- Required work -
When you reach the line containing "Where should I" in the records below, set it down exactly, together with every later line through the end, but not the pictures.

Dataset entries
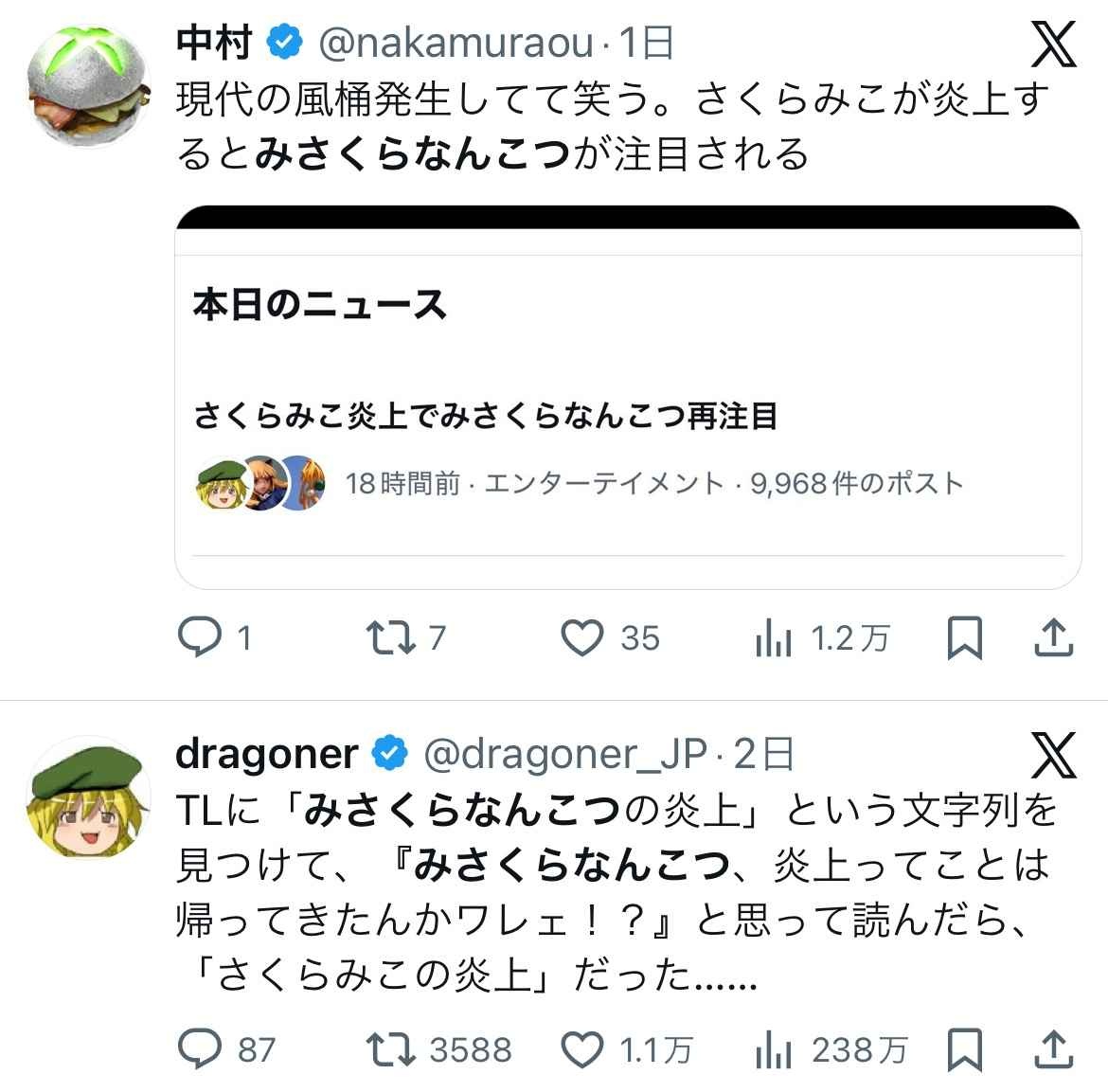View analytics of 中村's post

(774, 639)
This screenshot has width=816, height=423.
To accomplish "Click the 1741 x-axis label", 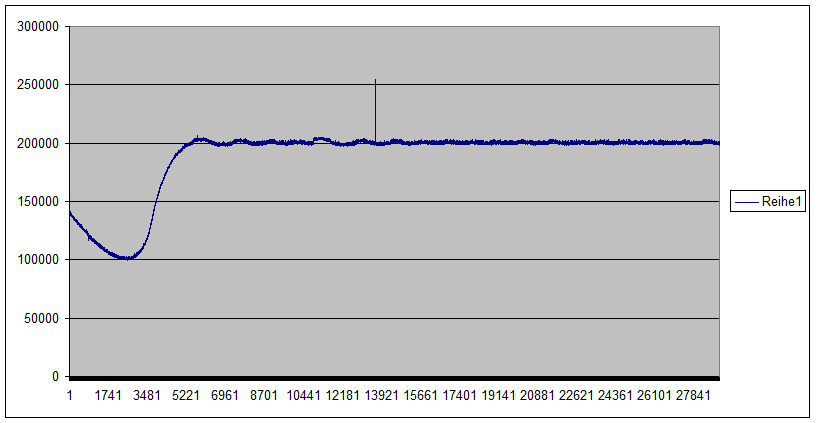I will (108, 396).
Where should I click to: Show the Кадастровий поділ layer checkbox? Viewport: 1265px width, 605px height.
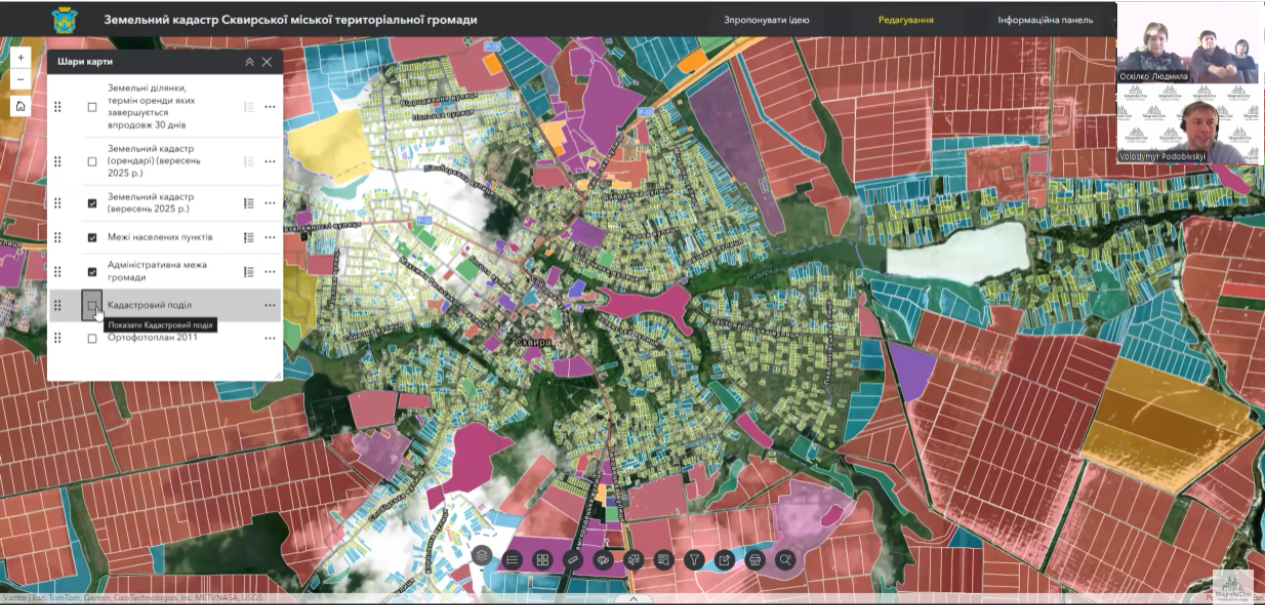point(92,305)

- The completed task -
Where should I click to: Show the Кадастровий поділ layer checkbox? Viewport: 1265px width, 605px height.
point(92,305)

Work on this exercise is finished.